Individually, neither of us
would have done anything, but together we fed on each other’s rage. We decided
to propose a substitute resolution when the Women for Peace language was read
for discussion before voting the next day. We stayed up all night revising the
women’s caucus resolution; the more we talked, the more radical it got.
We printed copies and passed
them out. By the time the agenda reached women’s resolution, there were a
handful of us standing at the microphone, our hands stretched high, waiting to
be recognized to propose our substitute. After reading the "women’s" resolution,
meeting chair William Pepper recognized none of us. "All in favor, all opposed,
motion passed," he said. "Next resolution."
As we stood there in shock, a
young man pushed his way in front of us. He was instantly recognized by the
chair. Turning to face the crowded room he said, "Ladies and Gentlemen, I want
to speak for the forgotten American, the American Indian." Infuriated at being
"forgotten," we rushed the podium. The men laughed at our outrage. When Shulie
reached Pepper, he literally patted her on the head. "Cool down, little girl",
he said. "We have more important things to do here than talk about women's
problems."
Shulie didn’t cool down and
neither did I. We put together a list of every woman we knew who might be
interested in working on women’s issues and invited them to a meeting at my
Chicago apartment. What came to be called the West Side Group met for seven
months. Shulie only stayed a month before moving to New York; her sister Laya
took her place in our group.
Shulie took with her the names of some New York
women interested in women’s issues and with them founded the first women’s
liberation groups in New York.
For the next couple years we stayed loosely in touch. When the Dialectic
of Sex was published in 1970, she inscribed the copy she gave me "To Jo:
With Whom It All Began."
By 1975, Shulie had faded
away. I had to track her down to give her a copy of my first book when it was
published that year. Years later I was told by others of her mental illness and
its effects, but I didn’t see it myself.
We reconnected for a few years when her next book, Airless Spaces,
was published in 1998. She invited several of her old friends to celebrate. She
seemed fine, but others told me that she wasn’t.

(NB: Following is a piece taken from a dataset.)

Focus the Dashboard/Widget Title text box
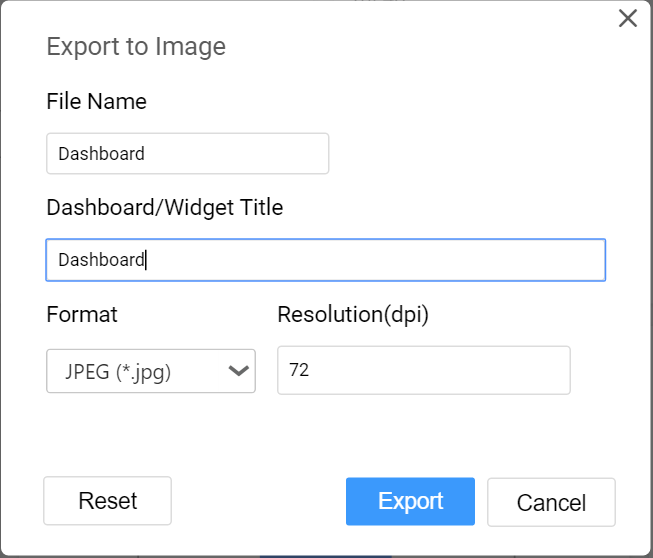The height and width of the screenshot is (558, 653). [x=326, y=260]
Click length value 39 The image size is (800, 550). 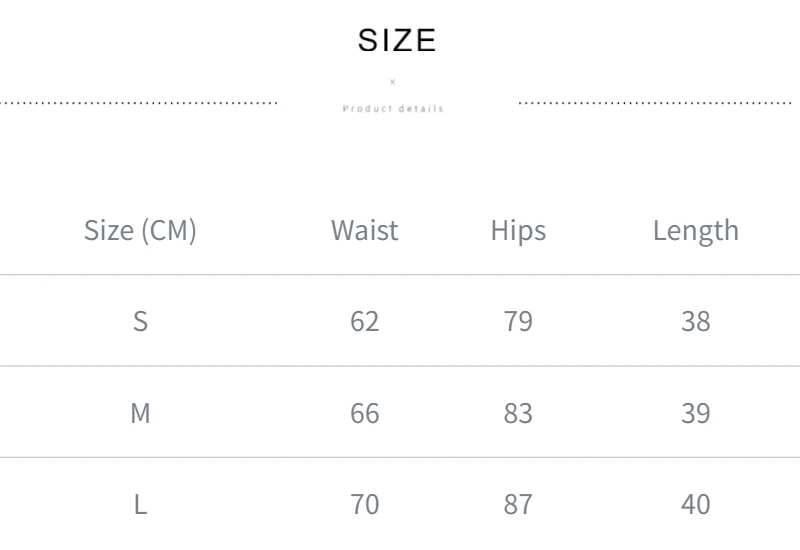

The last time I saw Shulie was
in 2000, at the book party Gloria Steinem hosted for my latest book. Even though
they were both early feminists living in the same city, they had never met.
Gloria told her how honored she was to meet the author of such an important
early feminist book. They hugged, and they talked.
Shulie and I stayed in touch through 2003. Subsequently, I only got voice
mail when I called, and no reply to my e-mails. Carol Giardina and Kathy
Sarachild kept me apprised of her ups and downs through 2007. The next time I
heard about Shulie was when I got the notice of her death.
Thinking back on those years
and Shulie’s contribution to the women’s liberation movement, I see Shulie as a
shooting star. She flashed brightly across the midnight sky. And then she
disappeared.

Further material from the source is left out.